In the back half of last year inflation suddenly picked up.

Since 1993, when the Reserve Bank adopted its official inflation "target," officials have been trying to keep underlying inflation averaging in the range of two to three per cent.

And prior to the pandemic, underlying inflation had become so weak that it had fallen below the RBA's target range in 2016, where it languished for five years.

See below.

It occurred at the same time as wages growth became non-existent, and productivity growth slowed to a crawl.

But suddenly, the global policy response to the virus, and the economic damage caused by the virus, have combined to make inflation roar back to life.

And the pace with which it's rising has concerned economists globally.

So far, they say the majority of the price increases can be blamed on issues related to the pandemic — supply chains breaking down, labour shortages, and record-high fuel.

But they also say there's a chance other factors could be feeding inflation too, and that we may be entering a new era in which inflationary pressures will become more common.

What will that mean?

At the moment, Australia's underlying inflation is suddenly back near the middle of the RBA's target range, so it's not a major concern for Australian officials.

But where it goes from here will be important.

For the past two years, the RBA has been saying its priority is to get as many people as possible into work, and for wages growth to pick up above three per cent.

As you can see below, the last time wages were growing faster than three per cent was at the start of 2013.

For eight long years, wages growth has been abysmal.

The RBA has been saying it's willing to let inflation run higher than its two to three per cent target range for a while, to help wages pick up above three per cent.

But the pace with which inflation has picked up in the past six months in Australia is putting pressure on the RBA.

Why?

Because some economists fear if inflation keeps rising at the current pace and it overshoots the RBA's target range, it will be hard to rein back in, causing new problems.

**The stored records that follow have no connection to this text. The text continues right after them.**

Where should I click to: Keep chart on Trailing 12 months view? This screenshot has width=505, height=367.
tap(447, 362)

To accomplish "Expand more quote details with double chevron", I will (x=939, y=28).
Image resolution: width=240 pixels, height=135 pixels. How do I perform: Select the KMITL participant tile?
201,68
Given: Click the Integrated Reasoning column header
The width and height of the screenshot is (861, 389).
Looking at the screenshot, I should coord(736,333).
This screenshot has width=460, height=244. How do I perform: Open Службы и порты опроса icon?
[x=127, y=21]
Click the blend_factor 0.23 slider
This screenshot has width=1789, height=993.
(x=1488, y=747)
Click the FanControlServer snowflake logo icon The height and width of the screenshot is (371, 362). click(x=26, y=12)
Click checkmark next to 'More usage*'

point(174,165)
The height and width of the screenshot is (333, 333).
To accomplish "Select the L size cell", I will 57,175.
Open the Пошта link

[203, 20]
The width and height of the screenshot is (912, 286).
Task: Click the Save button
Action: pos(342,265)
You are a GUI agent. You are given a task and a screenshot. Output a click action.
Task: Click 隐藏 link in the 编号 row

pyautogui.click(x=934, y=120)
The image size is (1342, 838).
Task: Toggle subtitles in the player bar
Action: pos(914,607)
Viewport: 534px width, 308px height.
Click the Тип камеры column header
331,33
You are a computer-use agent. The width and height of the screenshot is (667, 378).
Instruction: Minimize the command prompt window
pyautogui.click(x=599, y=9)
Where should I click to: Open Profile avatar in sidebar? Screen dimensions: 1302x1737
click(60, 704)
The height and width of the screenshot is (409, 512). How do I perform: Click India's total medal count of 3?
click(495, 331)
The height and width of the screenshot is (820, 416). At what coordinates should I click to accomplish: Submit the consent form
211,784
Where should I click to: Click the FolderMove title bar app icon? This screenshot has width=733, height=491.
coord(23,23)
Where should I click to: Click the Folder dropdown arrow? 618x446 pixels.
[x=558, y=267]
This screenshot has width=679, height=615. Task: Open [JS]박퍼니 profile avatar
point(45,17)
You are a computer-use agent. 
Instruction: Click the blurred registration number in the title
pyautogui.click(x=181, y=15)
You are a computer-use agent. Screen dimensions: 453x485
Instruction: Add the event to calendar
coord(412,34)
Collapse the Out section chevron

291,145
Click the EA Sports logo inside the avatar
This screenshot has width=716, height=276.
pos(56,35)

That's because inflation can be self-reinforcing.

For example, if prices for goods and services ratchet higher, workers need decent wage increases to ensure their spending power doesn't slip backwards.

But higher wages can make the cost of production higher for employers, so employers will want to lift the price of their goods to cover the extra costs too.

It becomes a negative feedback loop.

It can be economically damaging to have prices and wages rising too quickly, so the RBA can't afford to let inflation run too high in coming years.

And an increasing number of economists think the RBA will now have to start lifting interest rates this year to keep inflation under control.

Until recently, the RBA was insisting it wasn't going to raise rates until 2024.

All eyes on the RBA this year

So, the RBA could face a predicament this year.

It wants employment to keep growing and wages to pick up noticeably, but it doesn't want to lose control of inflation.

But if it lifts interest rates prematurely, it could stymie the jobs recovery.

So it will be a balancing act.

For the rest of this year, economists will be watching the RBA closely.

It will be one of the stories of 2022.

What about the new era?

But finally, regarding the question of whether or not we're entering a new era in which inflationary pressures will become more common.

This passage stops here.